━━━ Data
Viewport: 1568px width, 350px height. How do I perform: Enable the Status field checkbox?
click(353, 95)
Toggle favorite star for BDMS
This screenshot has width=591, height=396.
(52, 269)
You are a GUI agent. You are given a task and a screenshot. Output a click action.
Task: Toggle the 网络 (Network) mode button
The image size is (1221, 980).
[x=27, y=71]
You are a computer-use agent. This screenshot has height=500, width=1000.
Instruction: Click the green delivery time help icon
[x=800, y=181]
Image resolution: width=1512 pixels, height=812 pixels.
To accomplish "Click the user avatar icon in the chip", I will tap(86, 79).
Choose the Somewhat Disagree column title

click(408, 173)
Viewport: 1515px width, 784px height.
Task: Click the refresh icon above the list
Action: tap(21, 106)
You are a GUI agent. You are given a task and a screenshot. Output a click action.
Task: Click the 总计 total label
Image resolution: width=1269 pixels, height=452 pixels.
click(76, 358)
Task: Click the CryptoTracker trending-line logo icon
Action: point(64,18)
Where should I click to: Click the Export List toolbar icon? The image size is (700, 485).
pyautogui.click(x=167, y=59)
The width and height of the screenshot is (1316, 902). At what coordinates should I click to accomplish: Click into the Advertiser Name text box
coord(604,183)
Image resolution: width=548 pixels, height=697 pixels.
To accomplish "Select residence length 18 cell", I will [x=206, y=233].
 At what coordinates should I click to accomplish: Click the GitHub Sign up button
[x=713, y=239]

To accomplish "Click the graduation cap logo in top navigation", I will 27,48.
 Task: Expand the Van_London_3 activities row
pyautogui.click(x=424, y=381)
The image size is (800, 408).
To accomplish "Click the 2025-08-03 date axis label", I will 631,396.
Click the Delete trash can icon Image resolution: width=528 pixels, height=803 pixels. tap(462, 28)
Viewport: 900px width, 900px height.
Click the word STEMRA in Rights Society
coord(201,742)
━━━━━━
Requirement:
Give each entry again, spelled exactly as shown.

Output for this exercise:
Viewport: 1568px width, 350px height. How do I perform: Enable the Status field checkbox?
click(353, 95)
Toggle favorite star for BDMS
This screenshot has width=591, height=396.
(52, 269)
You are a GUI agent. You are given a task and a screenshot. Output a click action.
Task: Toggle the 网络 (Network) mode button
The image size is (1221, 980).
[x=27, y=71]
You are a computer-use agent. This screenshot has height=500, width=1000.
Instruction: Click the green delivery time help icon
[x=800, y=181]
Image resolution: width=1512 pixels, height=812 pixels.
To accomplish "Click the user avatar icon in the chip", I will tap(86, 79).
Choose the Somewhat Disagree column title

click(408, 173)
Viewport: 1515px width, 784px height.
Task: Click the refresh icon above the list
Action: tap(21, 106)
You are a GUI agent. You are given a task and a screenshot. Output a click action.
Task: Click the 总计 total label
Image resolution: width=1269 pixels, height=452 pixels.
click(76, 358)
Task: Click the CryptoTracker trending-line logo icon
Action: point(64,18)
Where should I click to: Click the Export List toolbar icon? The image size is (700, 485).
pyautogui.click(x=167, y=59)
The width and height of the screenshot is (1316, 902). At what coordinates should I click to accomplish: Click into the Advertiser Name text box
coord(604,183)
Image resolution: width=548 pixels, height=697 pixels.
To accomplish "Select residence length 18 cell", I will [x=206, y=233].
 At what coordinates should I click to accomplish: Click the GitHub Sign up button
[x=713, y=239]

To accomplish "Click the graduation cap logo in top navigation", I will 27,48.
 Task: Expand the Van_London_3 activities row
pyautogui.click(x=424, y=381)
The image size is (800, 408).
To accomplish "Click the 2025-08-03 date axis label", I will 631,396.
Click the Delete trash can icon Image resolution: width=528 pixels, height=803 pixels. tap(462, 28)
Viewport: 900px width, 900px height.
Click the word STEMRA in Rights Society
coord(201,742)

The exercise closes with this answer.